A new app will help you track your period, understand your body better and find the days when you’re most likely to get pregnant. It takes about five seconds to enter the information — which days you’re on your period, the heaviness or lightness of your flow and symptoms you’re having like bloating, cramps, etc. Users can also take their basal body temperature and enter this into the app to push the algorithm to greater accuracy. The app starts by assuming your cycle is 28 days with ovulation occurring 14 days into your cycle. Over time the algorithm can give the user a more accurate estimation of the days in her cycle she is most likely to get pregnant.
Ida Tin, co-founder and CEO of Clue, says Clue “is not a ‘nice to have’ but a ‘need to have'” app. Tin is based in Berlin but was recently in San Francisco talking to reporters about her new free app, which is available now in the App Store.
Tin says the biggest fertility myth is that ovulation always occurs on day 14 but this isn’t true. It’s different for every woman and depends on how long your cycle lasts. Knowing your ovulation days is key for getting pregnant.
“When you start knowing what’s going on (with your body), it makes you more aware and creates a sense of empowerment,” Tin says.
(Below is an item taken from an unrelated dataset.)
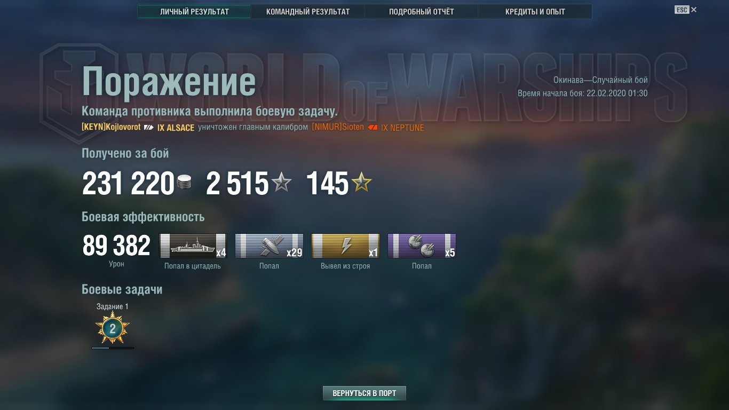The width and height of the screenshot is (729, 410).
Task: Click the x29 shell hits ribbon
Action: click(x=269, y=246)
There are plenty of fertility apps in the Apple and Google Play app stores — Glow by PayPal co-founder Max Levchin, Maybe Baby, Kindara Fertility and many more. So what separates this one from the others out there? Well, Ida is passionate that her app should also help women understand their bodies better. The app is filled with medical information, which the Clue team plans to expand on even more in the future. Even if you’re not trying to get pregnant, Clue can be a great tool to understand why you’re feeling crabby, bloated or extra motivated on a particular day of your cycle. And if you are trying to get pregnant, Clue can be an easy way to track your cycle and predict your most fertile days.
Clue is also a pretty app. The UX is something she and her team of developers spent a lot time crafting, she says. They wanted to avoid making it frou-frou girly, like some of the period-tracking apps for younger women, and instead make it easy-to-use, nice to look at and full of medical information — Tin consulted numerous physicians and medical experts when making the app.
“I want to provide an accurate, modern and non-evasive tool for women to plan their families,” Tin says.
As the app’s user base grows, Ida says her team plans to add features like making it possible for a woman’s partner to have the app, too, and sync information. This way he can see his partner’s cycle so both people can be on the same page in terms of when she’s ovulating. They also plan to create an iPad app and a printable PDF report of your cycle information.
Clue gently warns on their website that the app is not to be used to avoid pregnancy — I think what we can detract from this is don’t use Clue to determine how you practice the Rhythm Method. (Probably don’t use the Rhythm Method at all if you absolutely don’t want to be pregnant, FYI).